Karachi, February 01, 2019 (PPI-OT): Crude Oil
The WTI Crude Oil market has broken above the $55 level. It seems to go higher based upon this breakout. The jobs number coming out and that of course could have a major influence on the greenback as well as the idea of demand when it comes to crude oil. Brent markets have not broken, as the $64 level offer significant resistance. The Brent market could very likely follow WTI given enough time. There is support at the 20 day EMA but given enough time it’s likely that the bullish pressure should overwhelm and it should break out. The jobs number being strong should send this market higher as well. While breaking down below the $60 level seems very unlikely at this point. Based on the early price action, the direction of the March WTI crude oil futures contract is likely to be determined by investor reaction to the main top at $54.98.
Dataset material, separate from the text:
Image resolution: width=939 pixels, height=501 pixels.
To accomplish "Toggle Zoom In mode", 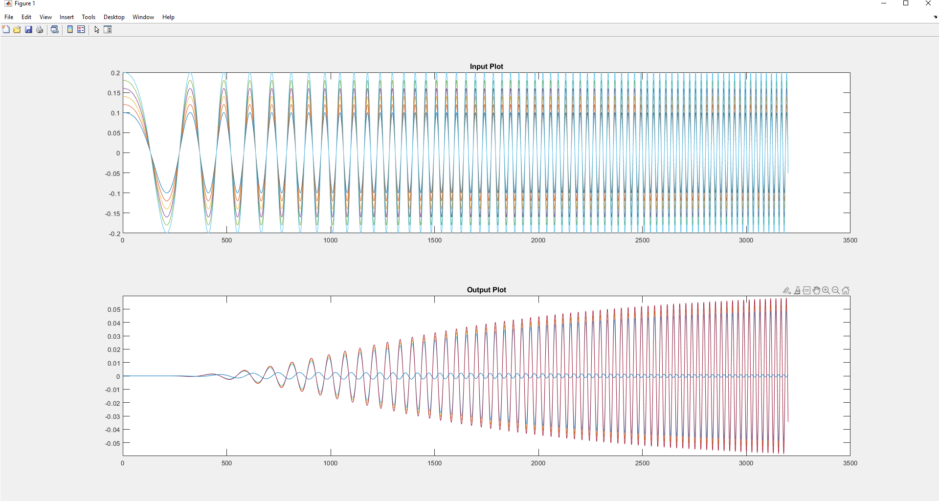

US crude fell to $54.15 a barrel from the opening of $54.24, while Brent retreated to $61.60 a barrel
US production steadied last week at 11.9 million bpd, a record high
Gasoline stocks fell 2.2 million barrels, making 5% above averages while distillate stocks, including heating fuel, fell 1.1 million barrels
Oil prices are up 18% in January, on track for the first monthly profit since September
Venezuela’s oil exports tumbled to one million bpd in 2018 from 1.6 million bpd in 2017
U.S crude prices settled lower as uncertainty about trade overtook bullish news about production cuts and U.S monetary policy that drove prices higher early in the session.
Oil prices powered up after data showed a decline in OPEC’s output, and amid expectations of potentially higher global demand on crude. The dollar index rose 0.2% to 95.2, with an intraday high at 95.2, and a low at 94.8.
OPEC and its allies announced supply cuts effective Jan. 1 after worries over a global glut caused heavy price losses in late 2018. OPEC oil supply has fallen in January by the largest amount in two years.
OPEC’s crude oil production in January dropped by a massive 890,000 bpd compared to December, the largest monthly decline in the cartel’s production since January 2017 when the initial production cut deal began.
OPEC and its non-OPEC partners led by Russia agreed in December to remove a total of 1.2 million bpd from the market in the first six months of 2019, with OPEC cutting 812,000 bpd and non-OPEC producers reducing output by 383,000 bpd, including a 230,000 bpd cut from Russia.
WTI crude fell 44 cents a barrel to settle at $53.79. Brent crude futures for March delivery rose 24 cents to $61.89 a barrel. Investors have been concerned about the outcome of the U.S-China trade talks, which could shape the outlook for oil demand in the world’s largest economies.
The Federal Reserve held interest rates steady, signalling its three-year drive to tighten monetary policy may be at an end amid the cloudy outlook for the U.S economy.